Building on open banking to enable wider data sharing across financial services products including savings, mortgages and insurance, could unlock an extra £30.5 billion GDP a year for the UK, says a paper from Innovate Finance and KPMG.
During a speech at ifgs 2024 on Monday, UK government Economic Secretary to the Treasury Bim Ofolami announced the formation of an open finance task force.
In their paper, Innovate Finance and KPMG say that open finance has the power to unlock huge economic and social benefits, enabling consumers and businesses to easily view and manage their entire balance sheet and make finance work better for them.
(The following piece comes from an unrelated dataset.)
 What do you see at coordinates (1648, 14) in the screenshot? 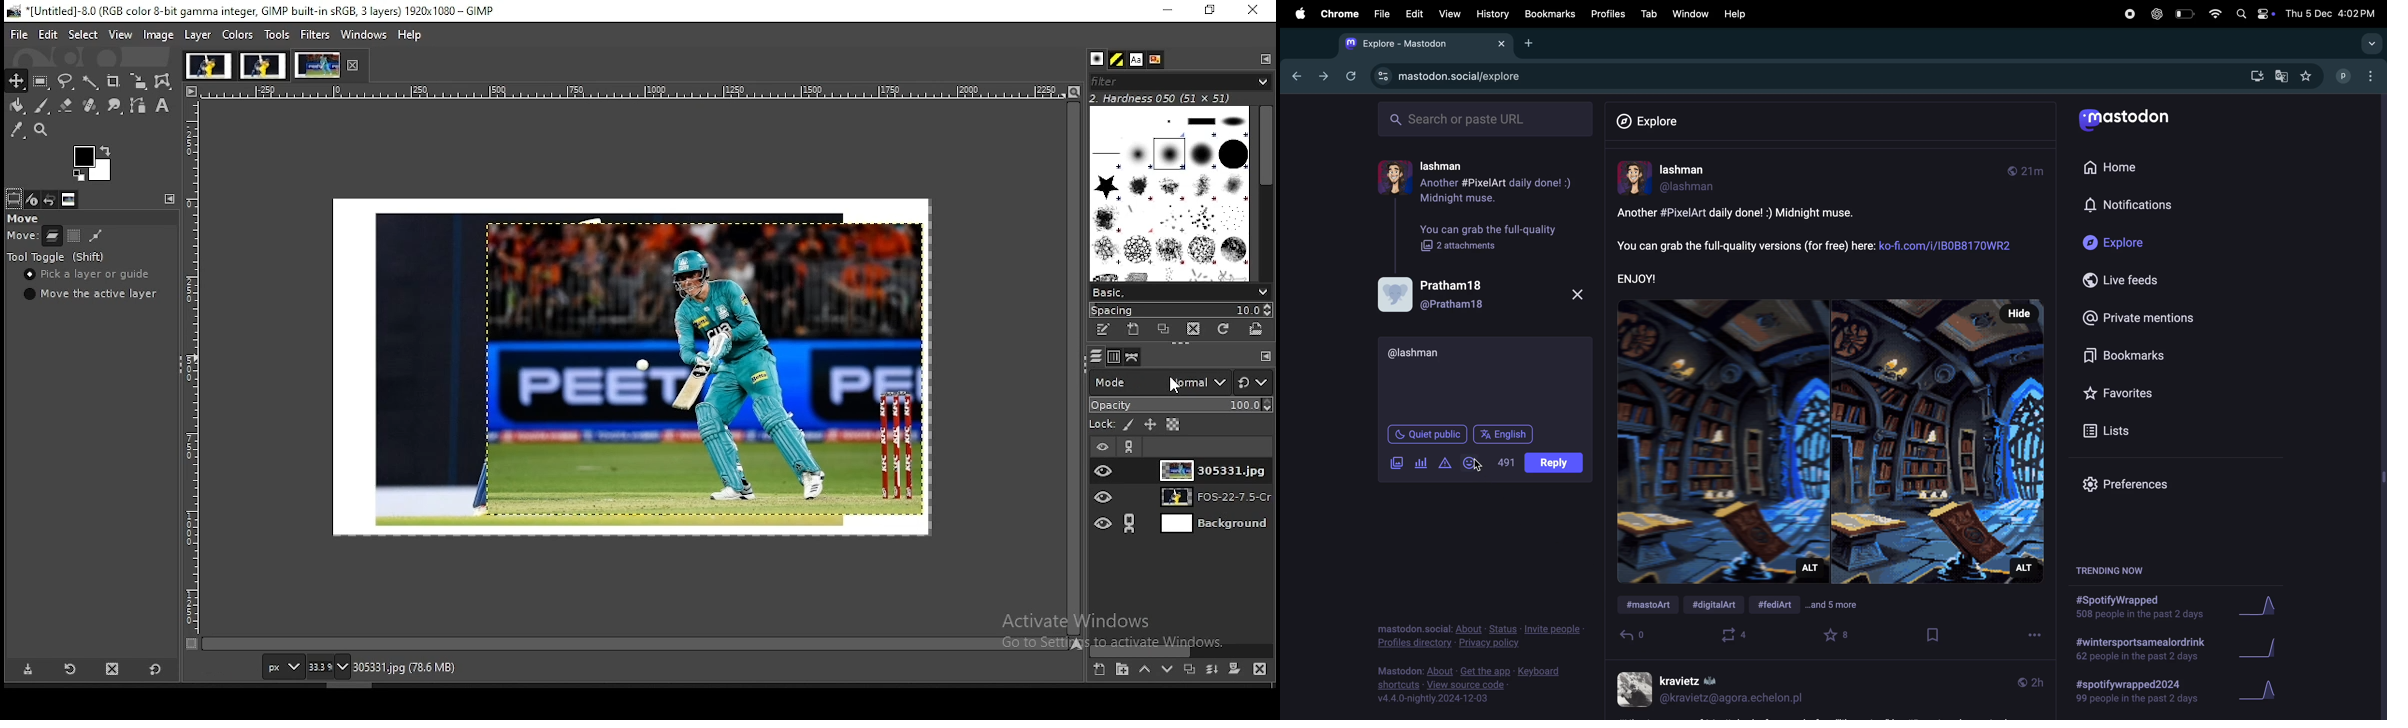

To achieve this, an open finance roadmap is needed, setting out the journey to consent-based data sharing in and across all financial services. The green paper sets out:
- Three models for open finance implementation in the UK, their advantages and disadvantages
- The common principles and infrastructure required for regardless of the scenarios
- How to prioritise use cases and decide which services should be developed now and next
Janine Hirt, CEO, Innovate Finance, says: “The UK has been a pioneer in Open Banking, and now has the opportunity to be the pioneer of smart data. To realise these benefits however, we must still answer the question: how do we get there? How do we extend consent-based, data-driven services across datasets currently held in different financial service sectors to unlock new use cases and innovative services and products?"